Problem statement:
For this exercise, copy exactly only the lines from the one containing "Click Select none to deselect files" to the final line of the material below, without the pictures.

*** Extracted material ***

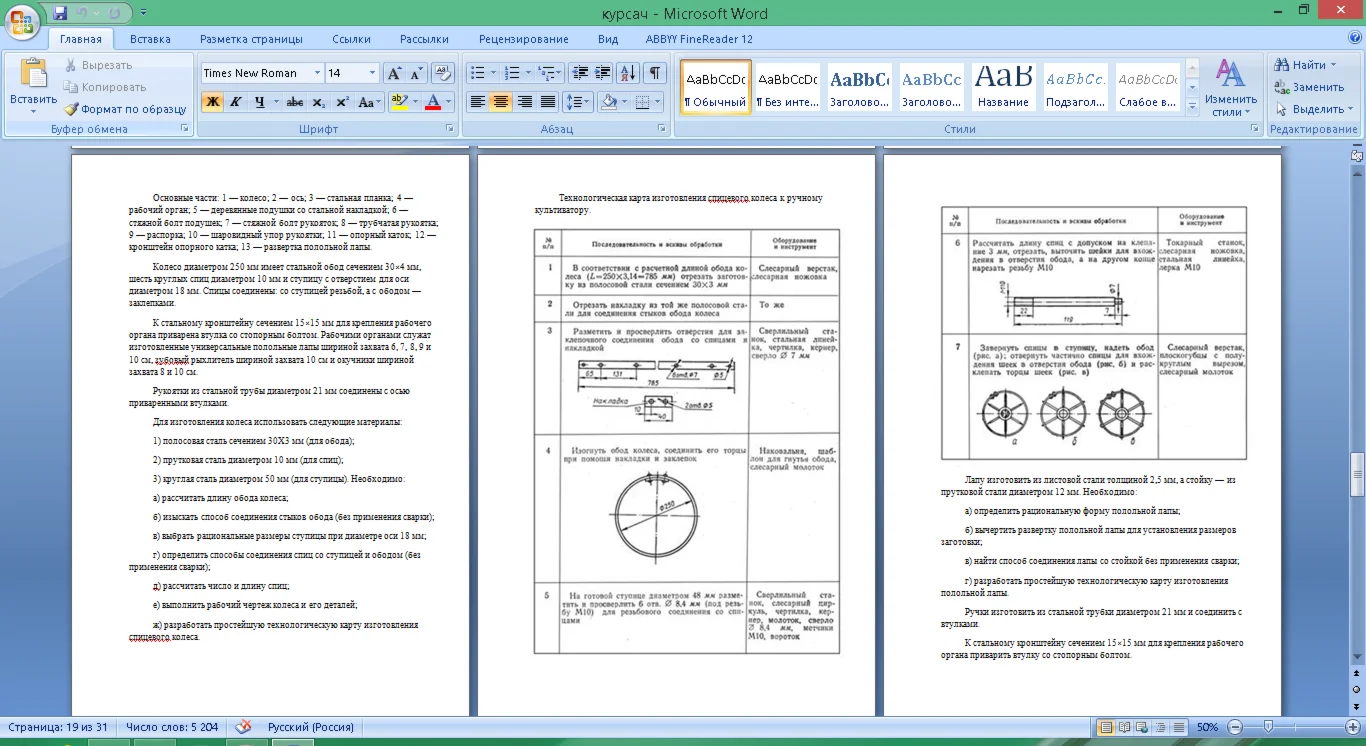
Task: Click the Format Painter (Формат по образцу) button
Action: [x=126, y=109]

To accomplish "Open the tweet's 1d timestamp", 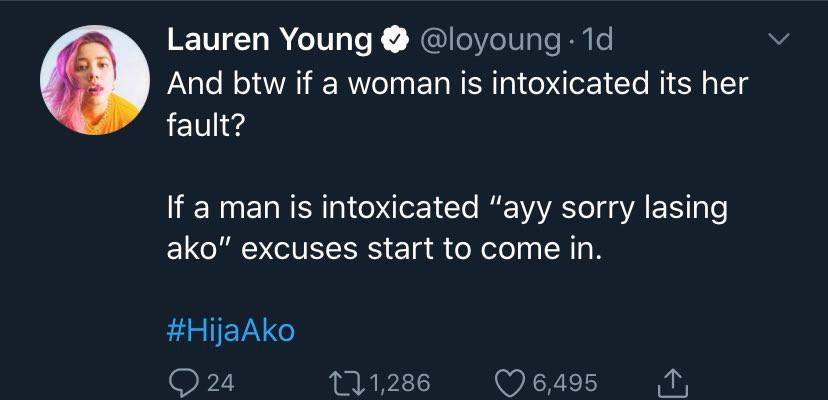I will (596, 40).
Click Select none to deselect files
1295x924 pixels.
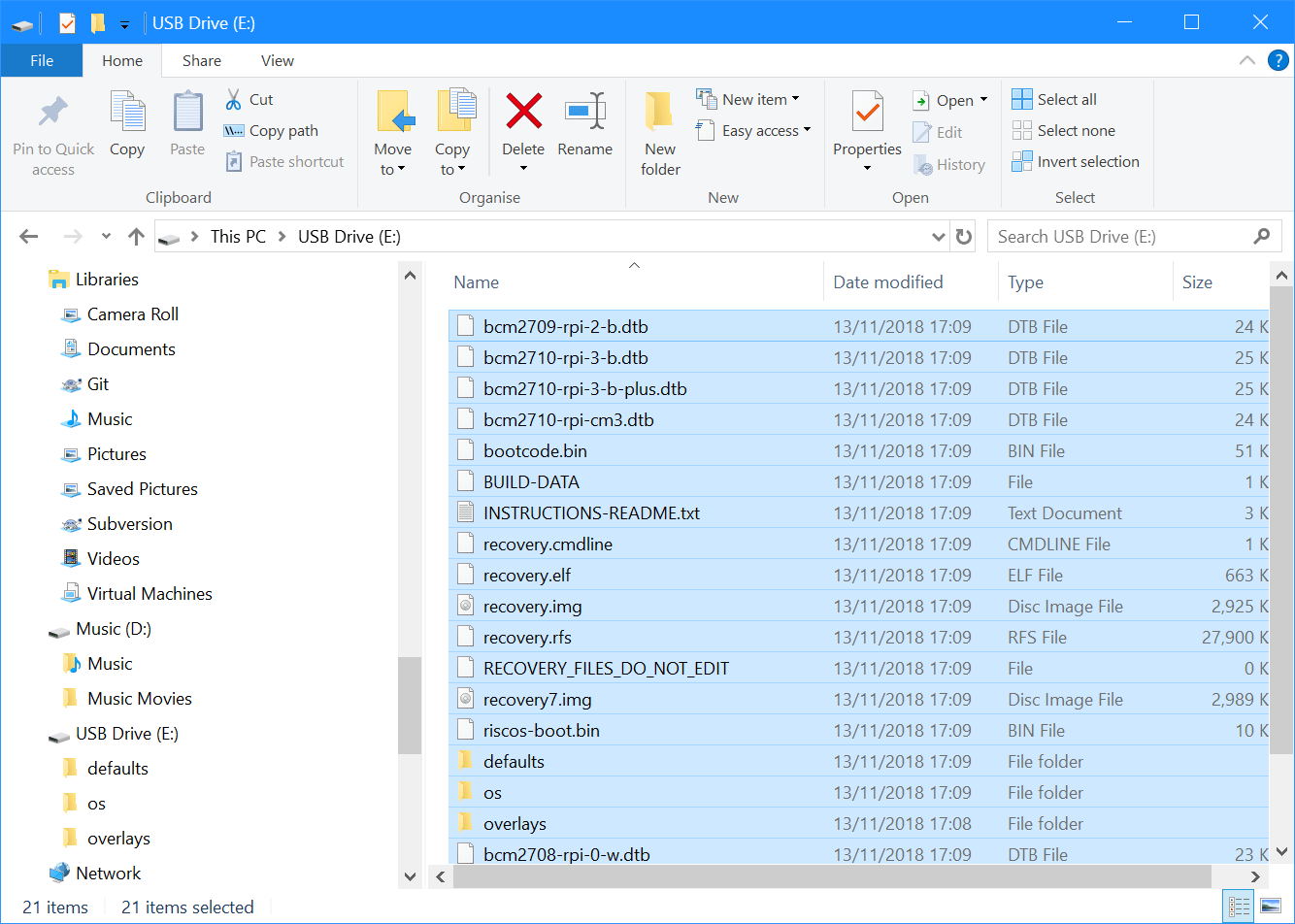pos(1064,130)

*** End of Extracted material ***

Answer section:
Click Select none to deselect files
1295x924 pixels.
pos(1064,130)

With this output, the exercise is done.